Clarice não conseguia...


Clarice não conseguia dormir. 
A noite de chuva parecia amplificar seus pensamentos e emoções. 
Ela estava inquieta, sua mente era como uma metralhadora disparando acusações e lembranças dolorosas.

Pensava nos filhos que nunca teve, na perda recente do amor da sua vida, nos vícios que acumulou e na solidão que sentia. 
Ela desejava apenas dormir, e esquecer tudo isso em um passe de mágica, mas sua mente não a deixava descansar.

Há alguns meses, Clarice havia parado de tomar Rivotril porque domou a síndrome do pânico. 
Não tem mais nenhum comprimido nos armários.
Na televisão passa um filme ruim e os brancos da parede ficavam ainda mais brancos em noites assim.
Ela estava sozinha e pensou em ligar para alguém, mas não queria incomodar ninguém na alta madrugada, lamenta não ter um amigo para compartilhar sua intimidade.

As horas avançavam sem pressa e Clarice continuava acelerada, pensa na morte de várias maneiras, mas sem a coragem de ir adiante. 
Desespera a vida, desespera mais a ideia do desaparecimento.
Enquanto Clarice pensava na vida, a chuva fina continuava a cair do lado de fora. 
Ela olhava para a televisão e sentia que todos os programas estavam mostrando o pior lado da humanidade. Ainda assim, ela sabia que precisava encontrar uma maneira de seguir em frente. 
Clarice nunca alcançou a doçura, seu sorriso é negro, seus olhos cansados revelam sua alma frágil e dolorida.

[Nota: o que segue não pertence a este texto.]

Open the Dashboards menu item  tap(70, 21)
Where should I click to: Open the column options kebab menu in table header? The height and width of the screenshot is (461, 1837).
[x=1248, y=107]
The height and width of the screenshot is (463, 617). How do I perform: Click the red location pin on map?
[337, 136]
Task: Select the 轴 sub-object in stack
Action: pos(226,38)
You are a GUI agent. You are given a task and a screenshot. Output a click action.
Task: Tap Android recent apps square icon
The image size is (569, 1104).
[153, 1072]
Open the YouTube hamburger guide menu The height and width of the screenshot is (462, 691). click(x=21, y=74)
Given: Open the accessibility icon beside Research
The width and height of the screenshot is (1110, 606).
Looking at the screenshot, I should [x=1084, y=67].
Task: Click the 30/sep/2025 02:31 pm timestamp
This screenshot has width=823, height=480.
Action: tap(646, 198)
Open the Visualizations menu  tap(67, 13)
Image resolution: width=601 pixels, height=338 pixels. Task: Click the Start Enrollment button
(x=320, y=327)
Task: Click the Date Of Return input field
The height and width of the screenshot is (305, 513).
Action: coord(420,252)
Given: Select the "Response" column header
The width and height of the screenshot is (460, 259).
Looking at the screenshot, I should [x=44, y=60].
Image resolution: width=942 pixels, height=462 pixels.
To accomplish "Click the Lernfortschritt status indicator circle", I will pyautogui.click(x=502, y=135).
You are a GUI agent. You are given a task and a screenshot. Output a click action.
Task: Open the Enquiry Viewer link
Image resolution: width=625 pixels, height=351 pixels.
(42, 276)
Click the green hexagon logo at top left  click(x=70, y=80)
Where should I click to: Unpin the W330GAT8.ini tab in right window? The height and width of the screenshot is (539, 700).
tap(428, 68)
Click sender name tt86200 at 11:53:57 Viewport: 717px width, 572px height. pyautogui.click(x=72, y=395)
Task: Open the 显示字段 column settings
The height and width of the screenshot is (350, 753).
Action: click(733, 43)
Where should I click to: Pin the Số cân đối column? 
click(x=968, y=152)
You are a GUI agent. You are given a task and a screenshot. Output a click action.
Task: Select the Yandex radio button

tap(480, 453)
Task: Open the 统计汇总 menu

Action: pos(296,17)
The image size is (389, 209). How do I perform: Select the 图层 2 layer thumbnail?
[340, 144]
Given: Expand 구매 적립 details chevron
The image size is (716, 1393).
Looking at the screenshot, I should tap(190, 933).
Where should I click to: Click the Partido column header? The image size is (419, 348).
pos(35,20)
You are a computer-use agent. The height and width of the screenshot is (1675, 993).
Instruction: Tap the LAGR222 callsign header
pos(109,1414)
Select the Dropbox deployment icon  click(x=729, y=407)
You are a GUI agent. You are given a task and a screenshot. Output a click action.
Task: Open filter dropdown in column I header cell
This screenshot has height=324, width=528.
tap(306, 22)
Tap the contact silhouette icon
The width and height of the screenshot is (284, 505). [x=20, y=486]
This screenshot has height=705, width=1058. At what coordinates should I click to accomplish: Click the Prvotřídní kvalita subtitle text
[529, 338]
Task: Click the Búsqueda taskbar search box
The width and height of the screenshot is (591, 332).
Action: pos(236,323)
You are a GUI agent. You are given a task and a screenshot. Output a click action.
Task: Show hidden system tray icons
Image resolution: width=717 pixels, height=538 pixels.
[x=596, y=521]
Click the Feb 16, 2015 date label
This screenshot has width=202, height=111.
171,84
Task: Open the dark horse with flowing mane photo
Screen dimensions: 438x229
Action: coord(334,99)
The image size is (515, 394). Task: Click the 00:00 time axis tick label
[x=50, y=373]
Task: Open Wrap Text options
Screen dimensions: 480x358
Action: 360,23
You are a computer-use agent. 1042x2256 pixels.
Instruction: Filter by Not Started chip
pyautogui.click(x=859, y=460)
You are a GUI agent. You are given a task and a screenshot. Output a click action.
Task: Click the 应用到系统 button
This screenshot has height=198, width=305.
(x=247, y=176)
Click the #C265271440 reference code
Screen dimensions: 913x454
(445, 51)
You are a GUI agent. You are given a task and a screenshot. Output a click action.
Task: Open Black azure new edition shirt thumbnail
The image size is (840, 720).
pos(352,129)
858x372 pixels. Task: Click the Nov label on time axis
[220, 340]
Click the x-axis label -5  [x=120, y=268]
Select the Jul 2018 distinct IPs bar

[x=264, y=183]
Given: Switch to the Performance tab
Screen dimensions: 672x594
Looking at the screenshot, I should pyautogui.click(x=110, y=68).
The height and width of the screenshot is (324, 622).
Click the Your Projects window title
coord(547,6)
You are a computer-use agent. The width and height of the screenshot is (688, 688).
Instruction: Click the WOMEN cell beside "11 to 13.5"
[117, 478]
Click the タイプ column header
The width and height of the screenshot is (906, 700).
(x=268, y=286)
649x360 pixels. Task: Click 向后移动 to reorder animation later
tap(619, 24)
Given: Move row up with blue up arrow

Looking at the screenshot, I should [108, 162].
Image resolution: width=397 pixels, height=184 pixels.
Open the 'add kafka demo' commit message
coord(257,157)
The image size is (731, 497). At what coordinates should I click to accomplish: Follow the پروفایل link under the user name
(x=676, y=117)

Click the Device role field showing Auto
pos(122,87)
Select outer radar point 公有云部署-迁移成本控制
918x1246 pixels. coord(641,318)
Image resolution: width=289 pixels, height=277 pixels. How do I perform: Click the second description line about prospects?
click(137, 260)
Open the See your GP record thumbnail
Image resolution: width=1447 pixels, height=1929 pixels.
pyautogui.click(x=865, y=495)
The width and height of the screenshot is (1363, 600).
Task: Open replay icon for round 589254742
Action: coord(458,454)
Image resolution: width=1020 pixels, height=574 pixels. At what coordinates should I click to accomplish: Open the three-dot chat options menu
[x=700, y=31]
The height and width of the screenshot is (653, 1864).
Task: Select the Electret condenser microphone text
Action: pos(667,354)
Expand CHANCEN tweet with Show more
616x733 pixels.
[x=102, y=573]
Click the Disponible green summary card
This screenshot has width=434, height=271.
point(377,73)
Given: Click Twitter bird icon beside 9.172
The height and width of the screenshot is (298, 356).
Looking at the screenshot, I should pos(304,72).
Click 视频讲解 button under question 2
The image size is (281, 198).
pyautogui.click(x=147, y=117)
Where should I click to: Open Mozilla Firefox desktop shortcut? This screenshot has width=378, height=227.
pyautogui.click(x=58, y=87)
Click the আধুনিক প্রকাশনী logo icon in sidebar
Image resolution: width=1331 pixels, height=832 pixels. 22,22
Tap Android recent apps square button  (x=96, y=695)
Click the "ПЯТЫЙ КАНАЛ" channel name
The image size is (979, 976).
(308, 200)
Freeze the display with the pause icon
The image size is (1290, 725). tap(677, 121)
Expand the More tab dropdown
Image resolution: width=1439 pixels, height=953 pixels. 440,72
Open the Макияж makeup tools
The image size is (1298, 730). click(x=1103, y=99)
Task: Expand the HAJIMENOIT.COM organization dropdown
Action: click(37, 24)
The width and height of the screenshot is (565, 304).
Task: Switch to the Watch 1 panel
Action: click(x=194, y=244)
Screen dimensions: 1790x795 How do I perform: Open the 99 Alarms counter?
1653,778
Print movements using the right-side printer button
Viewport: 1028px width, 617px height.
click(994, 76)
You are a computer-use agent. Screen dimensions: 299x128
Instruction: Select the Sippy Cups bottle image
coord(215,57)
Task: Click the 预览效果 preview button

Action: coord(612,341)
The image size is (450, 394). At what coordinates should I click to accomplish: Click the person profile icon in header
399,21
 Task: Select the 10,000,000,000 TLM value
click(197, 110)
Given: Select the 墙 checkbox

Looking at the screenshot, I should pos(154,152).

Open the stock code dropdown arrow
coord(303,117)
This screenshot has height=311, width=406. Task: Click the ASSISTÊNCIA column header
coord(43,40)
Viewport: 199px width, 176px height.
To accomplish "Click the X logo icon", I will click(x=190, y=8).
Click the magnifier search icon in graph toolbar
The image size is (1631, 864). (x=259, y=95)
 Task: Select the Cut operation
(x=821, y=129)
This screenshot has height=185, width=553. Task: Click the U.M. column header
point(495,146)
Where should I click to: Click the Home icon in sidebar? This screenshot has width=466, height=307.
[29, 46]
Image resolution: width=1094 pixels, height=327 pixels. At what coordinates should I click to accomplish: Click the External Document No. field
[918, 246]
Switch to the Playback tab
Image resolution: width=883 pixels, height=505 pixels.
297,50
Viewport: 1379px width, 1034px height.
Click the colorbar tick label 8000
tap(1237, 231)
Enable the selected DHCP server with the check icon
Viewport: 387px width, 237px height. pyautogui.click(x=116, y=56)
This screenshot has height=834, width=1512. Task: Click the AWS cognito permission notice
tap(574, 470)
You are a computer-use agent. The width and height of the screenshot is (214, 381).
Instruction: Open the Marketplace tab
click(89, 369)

Os pássaros começaram a cantar do lado de fora, Clarice levanta com a cabeça pesada sentindo uma enxaqueca insuportável junto ao seu corpo alquebrado. 
Foi para a cozinha e começou a preparar uma enorme xícara de café preto para espantar o cansaço.
Em seu quarto, com a televisão ainda ligada em um noticiário qualquer anunciando que a semana toda será de chuva, que o índice de desemprego aumentou, sobre um homicídio cruel contra uma criança, do viaduto central.

Clarice, olha para dentro da xícara de café e fica alguns minutos se procurando na negritude matinal.